-- AIM OF THE EXERCISE --
Beneath this instruction is a listing; print exactly the lines in it starting at the line that contains "This screenshot has height=482, width=724." and going through the line that contains "Click 発行依頼 button".
[SUPPLIED MATERIAL]
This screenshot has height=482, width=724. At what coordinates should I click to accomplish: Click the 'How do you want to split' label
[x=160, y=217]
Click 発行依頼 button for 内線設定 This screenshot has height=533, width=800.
[/SUPPLIED MATERIAL]
[SUPPLIED MATERIAL]
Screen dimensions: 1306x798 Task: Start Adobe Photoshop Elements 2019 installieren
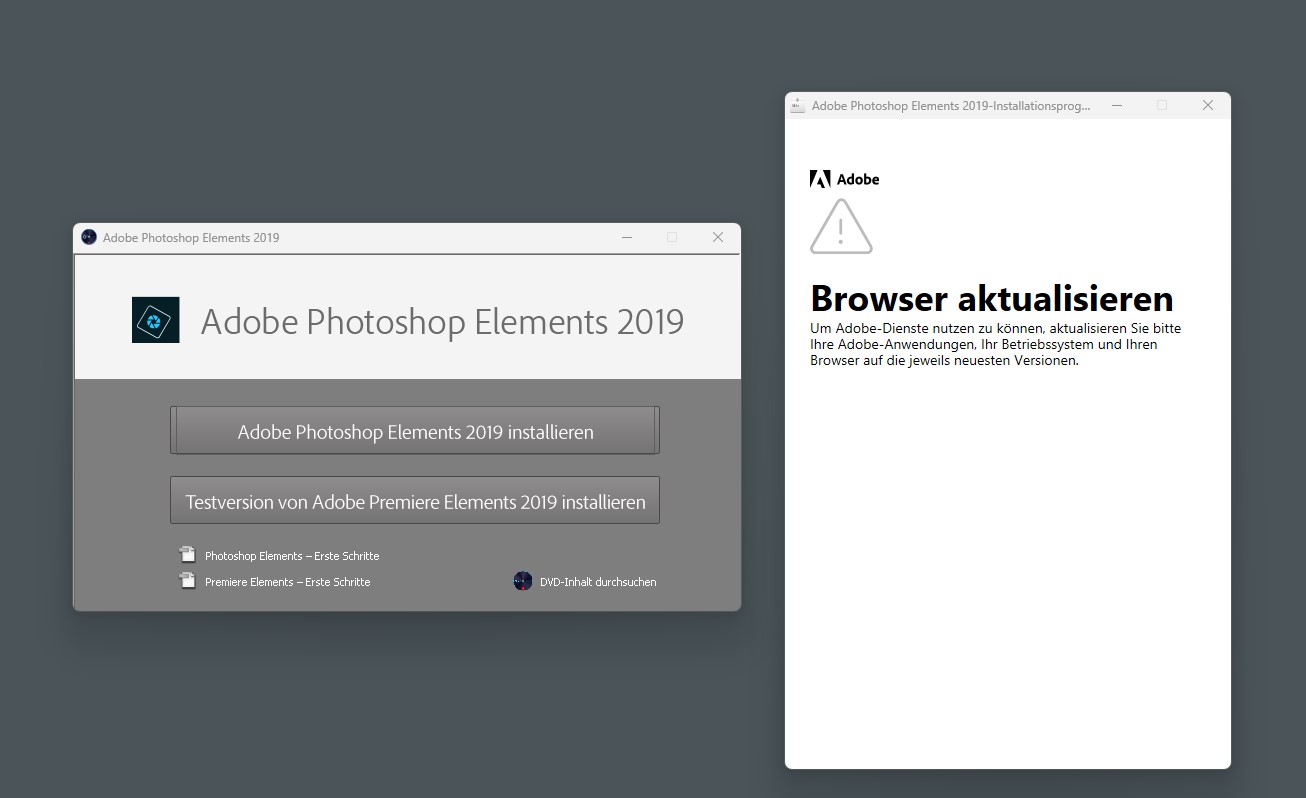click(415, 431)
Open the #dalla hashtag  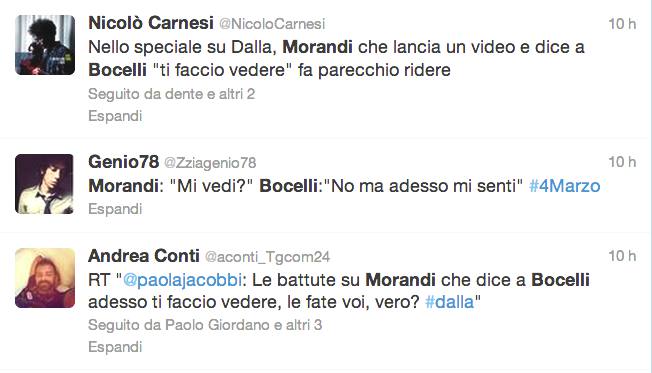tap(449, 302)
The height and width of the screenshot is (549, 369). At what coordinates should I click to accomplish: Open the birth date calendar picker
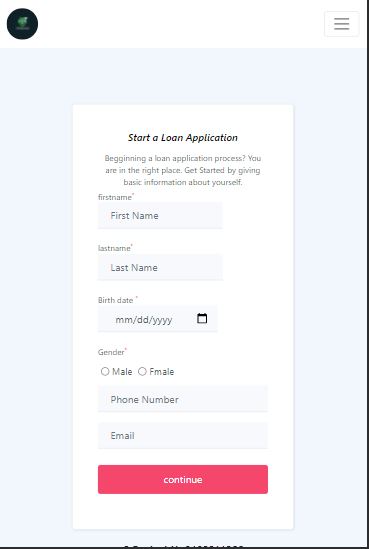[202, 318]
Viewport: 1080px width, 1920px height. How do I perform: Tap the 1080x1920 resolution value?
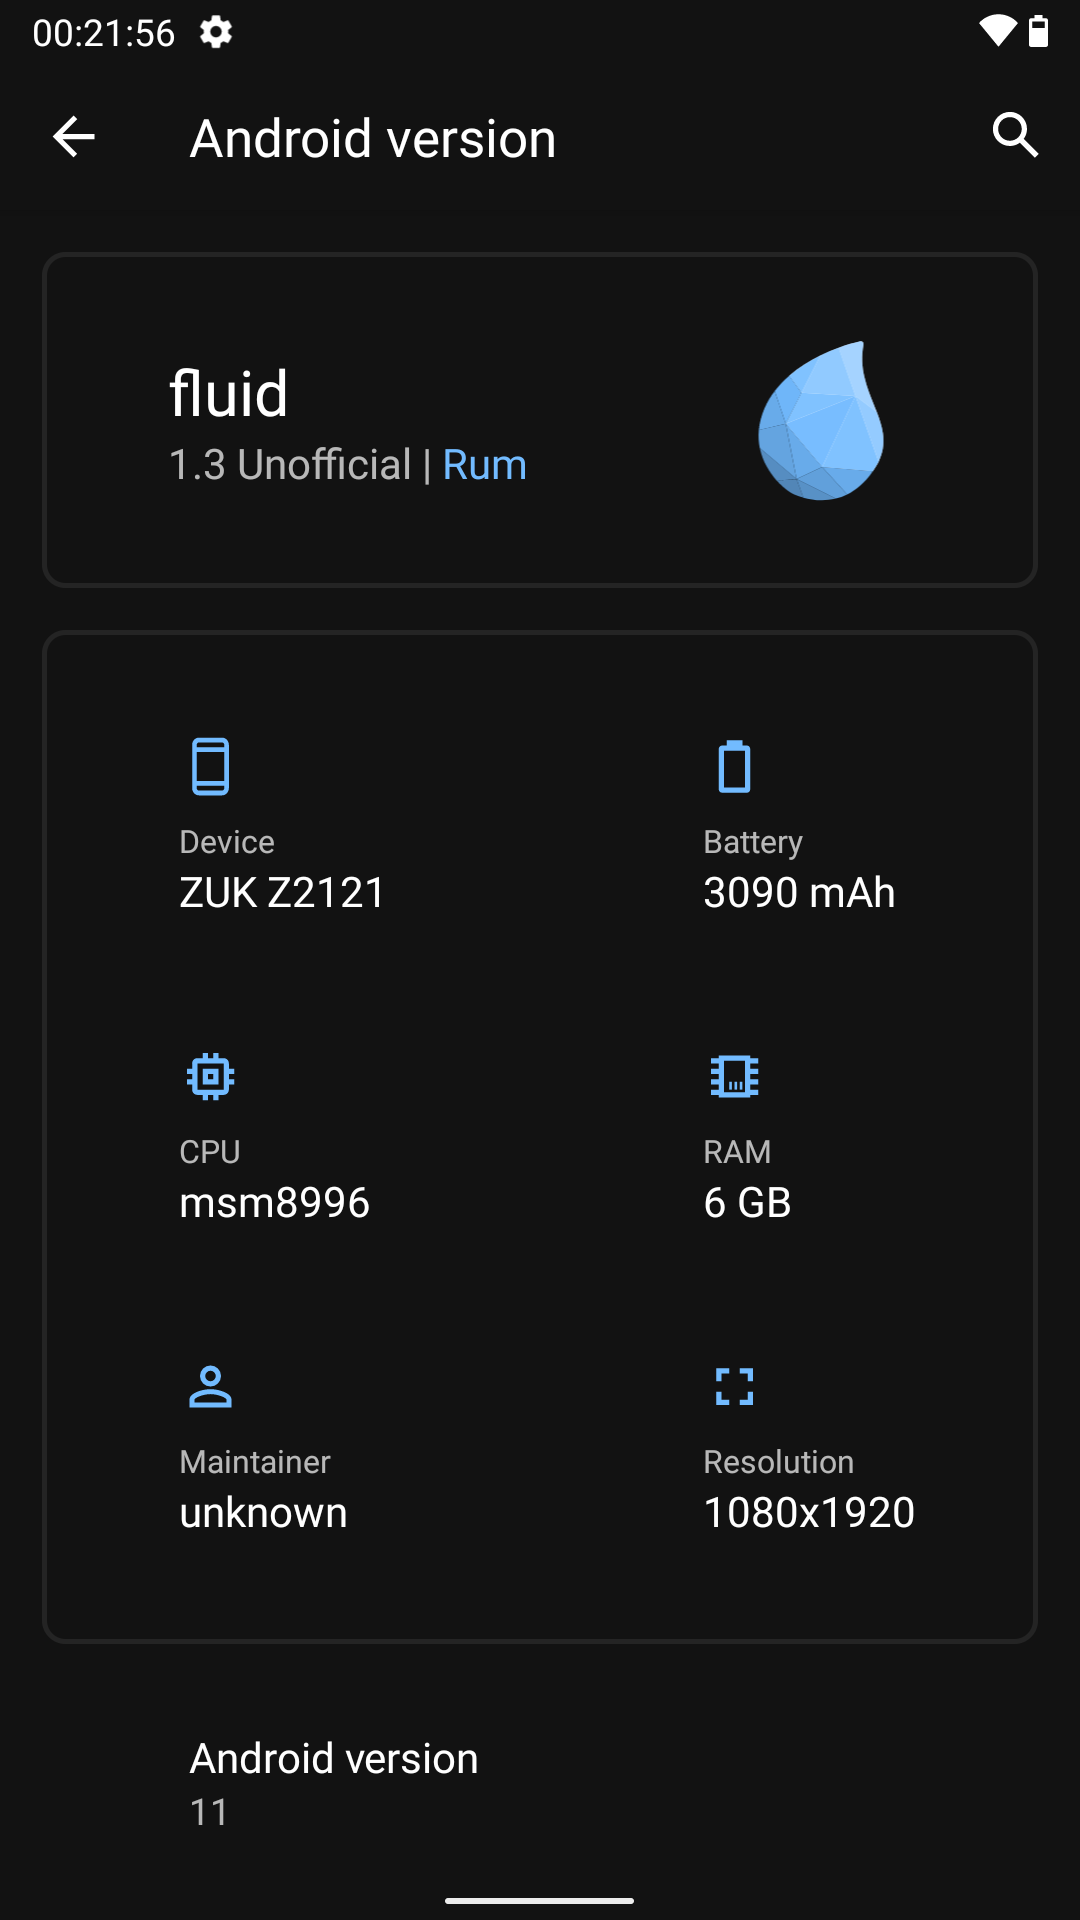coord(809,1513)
[/SUPPLIED MATERIAL]
[SUPPLIED MATERIAL]
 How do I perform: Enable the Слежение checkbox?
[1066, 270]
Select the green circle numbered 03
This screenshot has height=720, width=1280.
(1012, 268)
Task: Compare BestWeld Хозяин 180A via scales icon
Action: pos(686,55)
[/SUPPLIED MATERIAL]
-- EXPECTED OUTPUT --
This screenshot has height=482, width=724. At what coordinates should I click to accomplish: Click the 'How do you want to split' label
[x=160, y=217]
Click 発行依頼 button for 内線設定 This screenshot has height=533, width=800.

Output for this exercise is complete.